Como en aquella ocasión Jesús, en su camino a Jerusalén, pasaba por Jericó. Hoy y cada día, Jesús pasa por nuestra vida y nos llama por nuestro nombre. Zaqueo no había visto nunca a Jesús, había oído hablar de Él y sentía curiosidad por saber quién era aquel maestro tan célebre. Jesús, en cambio, sí conocía a Zaqueo y las miserias de su vida. Jesús sabía cómo se había enriquecido y cómo era odiado y marginado por sus convecinos; por eso, pasó por Jericó para sacarle de ese pozo: «El Hijo del Hombre ha venido a buscar y a salvar lo que estaba perdido» (Lc 19,10).

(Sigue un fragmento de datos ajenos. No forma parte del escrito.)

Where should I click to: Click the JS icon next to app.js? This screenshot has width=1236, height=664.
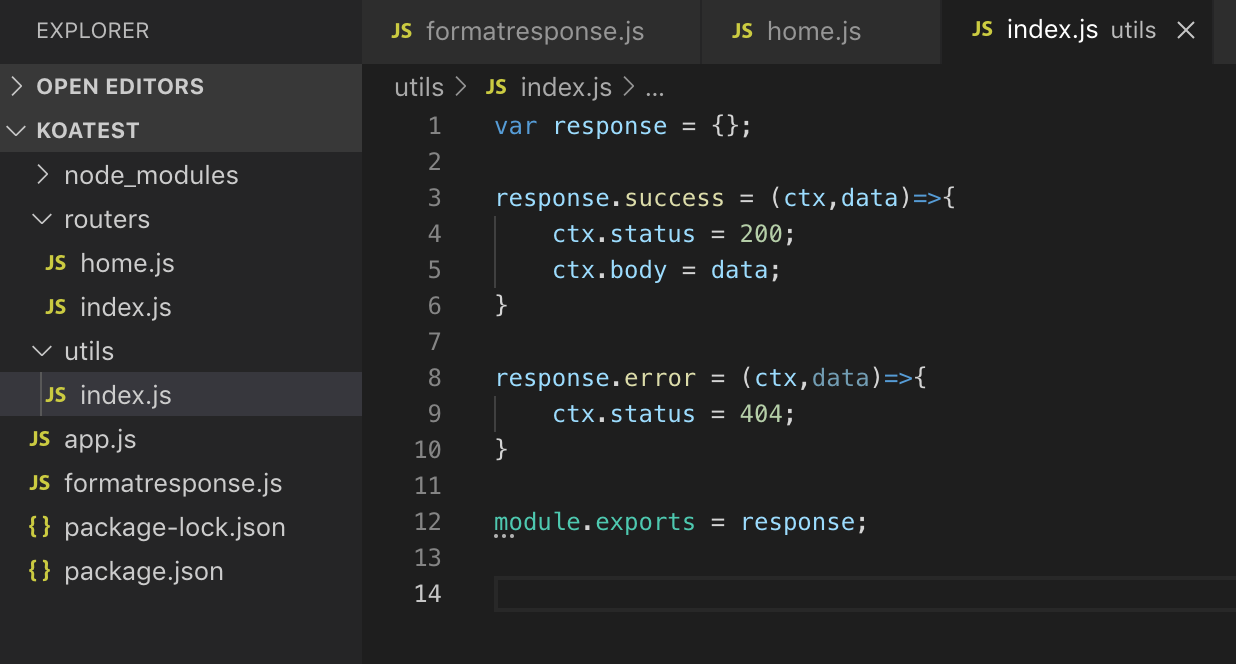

El encuentro del Maestro con el publicano cambió radicalmente la vida de este último. Después de haber oído el Evangelio, piensa en la oportunidad que Dios te brinda hoy y que tú no debes desaprovechar: Jesucristo pasa por tu vida y te llama por tu nombre, porque te ama y quiere salvarte, ¿en qué pozo estás atrapado? Así como Zaqueo subió a un árbol para ver a Jesús, sube tú ahora con Jesús al árbol de la cruz y sabrás quien es Él, conocerás la inmensidad de su amor, ya que «elige a un jefe de publicanos: ¿quién desesperará de sí mismo cuando éste alcanza la gracia?» (San Ambrosio).